1. We appreciate your resilience and your continued commitment to your patients during the last month. And thank you for remaining engaged with us to make sure we know about the challenges you have faced in light of the Change Healthcare cyberattack. ... We will continue to value your feedback as we move forward together.
—HHS Deputy Secretary Andrea Palm, Administrator and Assistant Secretary Dawn O’Connell of the Administration for Strategic Preparedness and Response (ASPR) and Administrator Chiquita Brooks-LaSure of the Centers for Medicare & Medicaid Services. “To the healthcare provider community,” PDF letter, March 25. (Accompanying guide to resources here.)
2. ‘While around 20 services have now resumed, more than 100 are still offline. While it is not unusual for a recovery from a ransomware attack to take several weeks, the extent to which Change Healthcare’s systems are used by healthcare providers means the impact has been far-reaching. … Change Healthcare should have been aware of this and been better prepared to ensure that disruption was minimized.’
—Steve Alder, editor-in-chief of HIPAA Journal. “Clarification Sought from OCR About Change Healthcare Ransomware Breach Notifications,” HIPAA Journal, March 25.
3. ‘All [Change Healthcare’s ownership] has done is offer a really bad 10-day loan payment program as their solution. I don’t understand why more people aren’t screaming and yelling. This is a major risk to our whole healthcare system.’
—Gene Ransom, JD, CEO of the Maryland State Medical Society. “Maryland has issued more than 500 loans due to Change Healthcare cyberattack,” WYPR News, March 25.
4. ‘I have all kinds of nightmare scenarios playing out in my head, like how am I going to pay my bills? I’m probably going to have to take a distribution from my retirement account to try to stay afloat for another month. My biller is doing paper claims at this point.’
—Marianne Webb, APRN, psychiatric nurse practitioner in solo practice in rural northeastern Colorado. “Clinicians Still Grappling With Aftermath of Change Healthcare Cyberattack,” Medscape, March 25.

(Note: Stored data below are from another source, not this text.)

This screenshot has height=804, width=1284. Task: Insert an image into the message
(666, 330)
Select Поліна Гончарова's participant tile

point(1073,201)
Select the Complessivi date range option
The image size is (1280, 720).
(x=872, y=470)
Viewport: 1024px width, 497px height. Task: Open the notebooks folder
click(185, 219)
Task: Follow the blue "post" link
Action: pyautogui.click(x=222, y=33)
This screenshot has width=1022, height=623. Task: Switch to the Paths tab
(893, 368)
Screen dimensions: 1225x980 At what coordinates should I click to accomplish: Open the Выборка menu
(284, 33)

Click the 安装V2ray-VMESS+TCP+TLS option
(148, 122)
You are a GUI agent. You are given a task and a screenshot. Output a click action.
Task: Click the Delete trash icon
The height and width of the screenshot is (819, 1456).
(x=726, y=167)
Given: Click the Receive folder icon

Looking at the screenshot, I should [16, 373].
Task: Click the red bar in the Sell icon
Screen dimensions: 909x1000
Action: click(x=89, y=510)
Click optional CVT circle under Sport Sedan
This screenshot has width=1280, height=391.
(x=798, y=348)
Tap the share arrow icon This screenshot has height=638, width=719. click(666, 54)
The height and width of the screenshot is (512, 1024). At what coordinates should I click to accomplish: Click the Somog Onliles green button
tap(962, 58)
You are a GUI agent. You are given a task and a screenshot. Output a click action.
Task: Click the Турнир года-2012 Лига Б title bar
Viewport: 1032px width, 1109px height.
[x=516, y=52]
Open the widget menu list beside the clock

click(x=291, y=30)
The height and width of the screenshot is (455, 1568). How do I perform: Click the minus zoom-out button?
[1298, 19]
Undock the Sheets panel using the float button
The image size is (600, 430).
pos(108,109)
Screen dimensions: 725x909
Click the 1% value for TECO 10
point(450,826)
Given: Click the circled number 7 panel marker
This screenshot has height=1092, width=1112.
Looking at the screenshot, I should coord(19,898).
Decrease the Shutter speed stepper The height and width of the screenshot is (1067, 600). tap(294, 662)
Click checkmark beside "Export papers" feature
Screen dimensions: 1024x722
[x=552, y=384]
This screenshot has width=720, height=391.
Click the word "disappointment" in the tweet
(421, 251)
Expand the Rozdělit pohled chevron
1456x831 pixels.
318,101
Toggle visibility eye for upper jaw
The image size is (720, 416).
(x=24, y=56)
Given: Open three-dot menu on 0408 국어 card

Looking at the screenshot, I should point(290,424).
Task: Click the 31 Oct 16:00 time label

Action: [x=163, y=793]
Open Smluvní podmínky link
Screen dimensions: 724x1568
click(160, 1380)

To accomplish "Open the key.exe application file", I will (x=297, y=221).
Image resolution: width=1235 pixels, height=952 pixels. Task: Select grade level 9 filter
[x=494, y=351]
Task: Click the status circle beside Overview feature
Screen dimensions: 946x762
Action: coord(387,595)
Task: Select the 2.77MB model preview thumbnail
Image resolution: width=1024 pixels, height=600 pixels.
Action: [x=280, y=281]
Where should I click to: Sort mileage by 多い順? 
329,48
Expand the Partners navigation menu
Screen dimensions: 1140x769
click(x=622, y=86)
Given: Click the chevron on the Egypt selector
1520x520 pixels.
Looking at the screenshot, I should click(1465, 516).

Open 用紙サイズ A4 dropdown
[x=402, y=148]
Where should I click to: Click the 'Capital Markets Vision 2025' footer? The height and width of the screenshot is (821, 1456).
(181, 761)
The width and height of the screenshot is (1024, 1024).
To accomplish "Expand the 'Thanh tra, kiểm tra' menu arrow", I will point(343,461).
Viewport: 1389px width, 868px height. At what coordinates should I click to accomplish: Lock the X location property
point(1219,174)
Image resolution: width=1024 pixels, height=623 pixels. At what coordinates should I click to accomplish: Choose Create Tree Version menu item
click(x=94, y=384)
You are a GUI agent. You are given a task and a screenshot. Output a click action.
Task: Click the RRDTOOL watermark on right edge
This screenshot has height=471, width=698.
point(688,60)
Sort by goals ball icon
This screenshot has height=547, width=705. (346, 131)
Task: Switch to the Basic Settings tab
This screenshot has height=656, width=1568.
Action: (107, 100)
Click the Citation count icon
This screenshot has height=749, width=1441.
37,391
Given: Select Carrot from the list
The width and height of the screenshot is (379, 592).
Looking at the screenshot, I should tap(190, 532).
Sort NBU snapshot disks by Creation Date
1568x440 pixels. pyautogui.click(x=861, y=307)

5. ‘We’re dealing with a lot of anxiety, but we have kind of shielded the patients. I grab onto any piece of news that says things are going to be better, but I am not confident ... I’m not seeing anything, not at all.’
—Sina Raissi, MD, Nephrology & Hypertension Associates of Middlebury, Conn. “CT doctors skipping paychecks amid medical claims crisis. Are furloughs next?” CT Insider, March 26.
6. ‘We’ve advanced more than $3.3B to care providers through our Temporary Funding Assistance Program at no cost. We want to help care providers, especially smaller practices, who have been affected by this crisis.’
—UnitedHealth Group. “Information on the Change Healthcare Cyber Response,” UnitedHealthGroup.com, March 27.
7. The U.S. Department of State’s Rewards for Justice program, which is administered by the Diplomatic Security Service, is offering a reward of up to $10 million for information leading to the identification or location of any person who, while acting at the direction or under the control of a foreign government, engages in certain malicious cyber activities against U.S. critical infrastructure in violation of the Computer Fraud and Abuse Act.
—U.S. Department of State. “Rewards for Justice—Reward Offer for Information on ALPHV BlackCat-linked Cyber Actors Targeting U.S. Critical Infrastructure,” State.gov, March 27.
8. ‘The Change Healthcare incident will not change healthcare—not unless policy changes and the narrative gets shifted to embrace understanding of our critical weaknesses and encourage threat sharing. Without this change, threat actors will continue to target our weaknesses and find success. Expect the next incident to be even more devastating.’
—Toby Gouker, PhD, chief security officer for government health at First Health Advisory Solutions. “Nothing will change as a result of the Change Healthcare incident,” SC Media, March 28.
9. ‘The cataclysm that has ensued with the shutdown of Change Healthcare is a testament to just how powerful and transformative networked business models can and should be for healthcare. … The Change Healthcare crisis has made it plain: networked businesses are vital to the operation of our healthcare system, but modern technology and larger scale platform innovation and adoption is required to usher in the next epoch of healthcare.’
—Seth Joseph, founder and managing director of Summit Health Advisors. “What Change Healthcare and the US Postal Service Can Tell Us About the Coming Platform Revolution,” Forbes, March 28.
10. ‘This is so completely unacceptable! Behind the scenes, most private practices who applied for assistance were offered pittance loans that could not begin to keep them afloat. The crazy thing is that there are still so many Americans who have NO idea this is happening, and we still have no idea how much protected health information is now on the dark web.’
—Andrea Cunard, PhD, psychotherapist and educator in Orlando, Fla. LinkedIn post, March 28.